One of the greatest literary manuscripts of the 20th century acquired by the Beckett Collection
Release Date 10 July 2013
The University of Reading is delighted to announce that it has acquired the working manuscript of Samuel Beckett's first major work, Murphy, at the cost of £962,500, at an auction at Sotheby's in London today.
The hand-written manuscript, which has been in private hands for the last half century, will now become accessible to Beckett scholars around the world as part of the Beckett Collection, the world's largest Beckett archive, based at the University of Reading.
At nearly 800 pages long, Murphy is among the greatest literary manuscripts of the 20th century and, according to Sotheby's, is the "most important manuscript of a complete novel by a modern British or Irish writer to appear at auction for many decades". Murphy was Beckett's first published novel and the first major expression of the central themes that would occupy Beckett for the next half century.
Professor James Knowlson, University of Reading Emeritus Professor, friend of Beckett and his sole authorised biographer, said: "This manuscript is a treasure trove of insight into the mind of one of the greatest literary figures of the past 100 years.
"Murphy was Beckett's first published novel. To see the novelist's development of some of the most famous passages in modern literature gives a unique insight into how he worked at an early stage in his career."
Dr Mark Nixon, Director of the Beckett International Foundation at the University of Reading, said: "The University of Reading is in many ways the centre of Beckett studies worldwide. Murphy has only been glimpsed briefly by a handful of scholars over the last half century. This major acquisition for the Beckett Collection at the University of Reading will open up access to this unique manuscript to Beckett scholars and the interested public the world over."
Sir David Bell, Vice-Chancellor of the University of Reading, said: "It is important that world-renowned institutions such as the University of Reading can continue to fund access to knowledge and the best resources for researchers and students. The acquisition of Murphy will provide unparalleled opportunities to learn more about one of the greatest writers in living memory, if not all time.
"In difficult economic circumstances, such purchases have to be considered very carefully. As the University of Reading's research on Beckett is one of our greatest strengths, we believed that it made eminent sense for us to pursue such a significant acquisition.
"We intend to fund the purchase of the Murphy manuscript by realising other less significant assets from the University's existing art and collections portfolio, currently valued at around £40 million. That way, we will ensure that those items we hold or purchase are consistent with the strengths and interests of the University."
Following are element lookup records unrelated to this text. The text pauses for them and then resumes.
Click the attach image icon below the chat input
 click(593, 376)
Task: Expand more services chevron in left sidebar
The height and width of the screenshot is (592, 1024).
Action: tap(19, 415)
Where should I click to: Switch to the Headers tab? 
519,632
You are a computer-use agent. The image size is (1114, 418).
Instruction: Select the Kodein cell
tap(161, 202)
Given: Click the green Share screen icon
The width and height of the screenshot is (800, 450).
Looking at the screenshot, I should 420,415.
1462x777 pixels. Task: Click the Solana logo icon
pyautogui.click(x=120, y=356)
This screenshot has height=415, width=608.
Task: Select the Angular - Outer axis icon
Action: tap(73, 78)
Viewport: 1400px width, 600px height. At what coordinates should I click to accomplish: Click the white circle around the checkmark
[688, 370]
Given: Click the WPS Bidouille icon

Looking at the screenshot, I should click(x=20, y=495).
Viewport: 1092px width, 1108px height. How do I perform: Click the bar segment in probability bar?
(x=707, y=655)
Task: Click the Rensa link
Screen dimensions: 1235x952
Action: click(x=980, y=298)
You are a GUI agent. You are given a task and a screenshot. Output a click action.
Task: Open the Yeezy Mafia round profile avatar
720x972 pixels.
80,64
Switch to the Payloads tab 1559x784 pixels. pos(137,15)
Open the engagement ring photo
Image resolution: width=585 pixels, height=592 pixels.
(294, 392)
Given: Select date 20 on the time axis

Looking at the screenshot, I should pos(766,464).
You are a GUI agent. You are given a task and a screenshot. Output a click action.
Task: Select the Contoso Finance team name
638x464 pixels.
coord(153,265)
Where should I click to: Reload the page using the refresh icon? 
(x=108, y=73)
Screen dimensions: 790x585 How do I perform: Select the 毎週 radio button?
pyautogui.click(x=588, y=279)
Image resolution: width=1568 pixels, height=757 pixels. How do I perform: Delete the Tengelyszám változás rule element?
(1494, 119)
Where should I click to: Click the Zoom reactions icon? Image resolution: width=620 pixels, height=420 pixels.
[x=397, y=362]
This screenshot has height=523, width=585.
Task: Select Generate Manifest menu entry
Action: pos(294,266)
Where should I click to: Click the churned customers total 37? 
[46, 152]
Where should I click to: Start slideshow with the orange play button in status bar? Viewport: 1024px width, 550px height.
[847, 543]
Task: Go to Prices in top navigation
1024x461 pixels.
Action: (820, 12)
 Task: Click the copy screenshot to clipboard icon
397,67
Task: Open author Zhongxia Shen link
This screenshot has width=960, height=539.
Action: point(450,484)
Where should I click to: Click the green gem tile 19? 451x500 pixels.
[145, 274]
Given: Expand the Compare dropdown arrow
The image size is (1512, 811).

The manuscript, which fills six notebooks, provides a text that is substantially different from the final printed edition in 1938. With its revisions, different colour inks, dated pages and doodles, it is an extraordinarily rich manifestation of Beckett's writing practices and provides a unique and deep insight into the mind and working practices of one of the greatest writers of the last hundred years.
Murphy concerns the main character's attempts to find peace in the nothingness of the ‘little world' of the mind without intrusion from the outside world. It is Beckett's London novel, which he began writing in August 1935 while undergoing intensive psychoanalysis there. It was completed in Dublin in 1936 and unlike many of his other works, which were written in French, was written in English.
There are significant textual differences from the published novel throughout the manuscript. The most heavily revised passages provide fascinating evidence about the portions of the text that gave Beckett most trouble. Eight versions of the opening are crossed out until the Nobel prize-winning author eventually settled on "The sun shone, having no alternative, on the nothing new."
Peter Selley, Sotheby's Senior Specialist in Books and Manuscripts, commented: "This is unquestionably the most important manuscript of a complete novel by a modern British or Irish writer to appear at auction for many decades. The notebooks contain almost infinite riches. The manuscript is capable of redefining Beckett studies for many years to come."
Completion of Beckett's novel was followed by 40 rejections from publishers before Routledge eventually published the book in 1938. Although it received sympathetic reviews, it was not a success at the time of publication.
The University of Reading is an acknowledged world centre for Beckett studies. The University hosted two rare performances of Samuel Beckett's iconic work, Not I, performed by Lisa Dwan in June 2013. It has also celebrated the 60th anniversary this year of the first performance of Beckett's most famous work, Waiting For Godot, by delving into the Beckett Collection for the first night programme, stage photographs and other related documents. A new project led by the University, Staging Beckett, will put Beckett's impact on modern theatre practice in the UK and Ireland under the spotlight for the very first time.
More information about Beckett and the University of Reading:
Further information from the University of Reading press office 0118 378 7115/8005
Notes to editors:
The University of Reading is home to the Beckett International Foundation and the Beckett Collection - the world's largest collection of resources relating to Samuel Beckett as well as many internationally-renowned Beckett scholars, which has meant that the University of Reading has been at the centre of Beckett Studies for over 30 years.
The Beckett Collection archive includes over 600 items of original Beckett material, including manuscript drafts, annotated copies and corrected copies, nearly 500 editions of Beckett's work in more than 20 languages, stage files relating to over 680 productions of Beckett plays, documents and rarely viewed images from the first performance of ‘Waiting for Godot' in Paris in 1953.